Problem: Starting at the line that holds "Task: Switch to the 主界面.ui tab" and stopping at the line that holds "Screen dimensions: 900x582", restate the records below word for word, with both of those lines included.

Information given:
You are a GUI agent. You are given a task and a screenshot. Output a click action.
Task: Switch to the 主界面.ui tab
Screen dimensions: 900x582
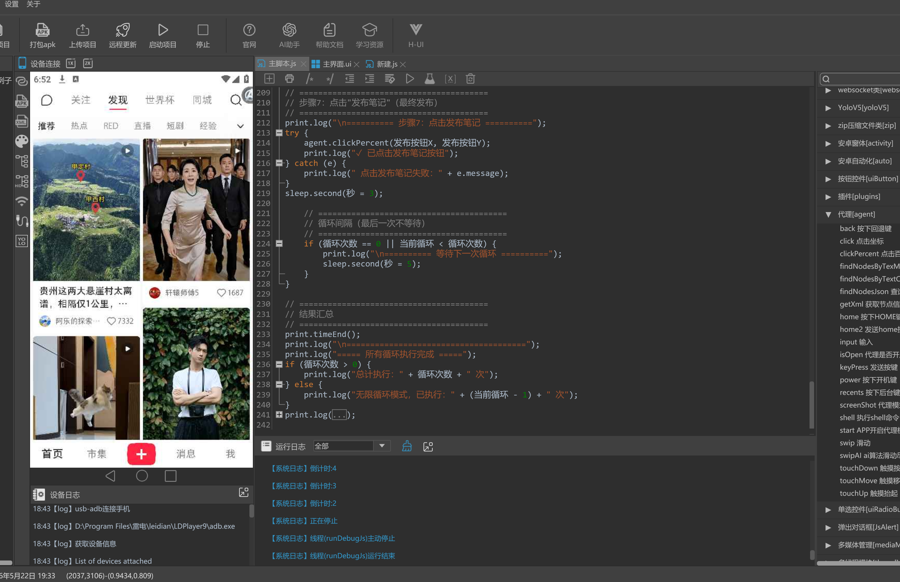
--
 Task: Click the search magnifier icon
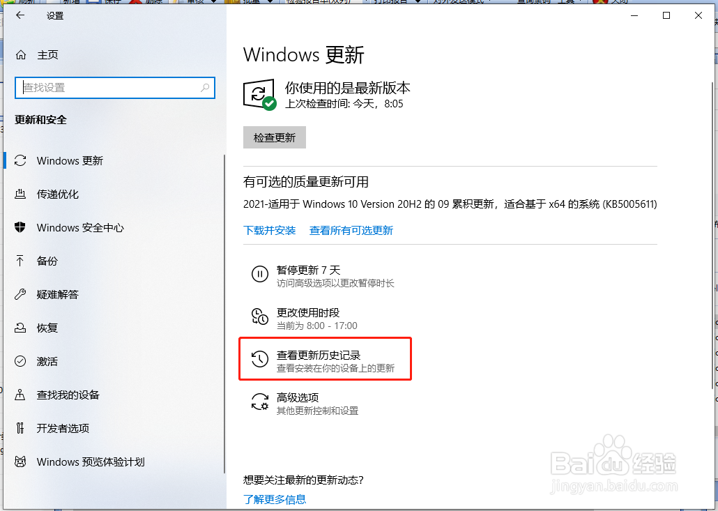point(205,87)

Solution below:
Task: Switch to the 主界面.ui tab
Screen dimensions: 900x582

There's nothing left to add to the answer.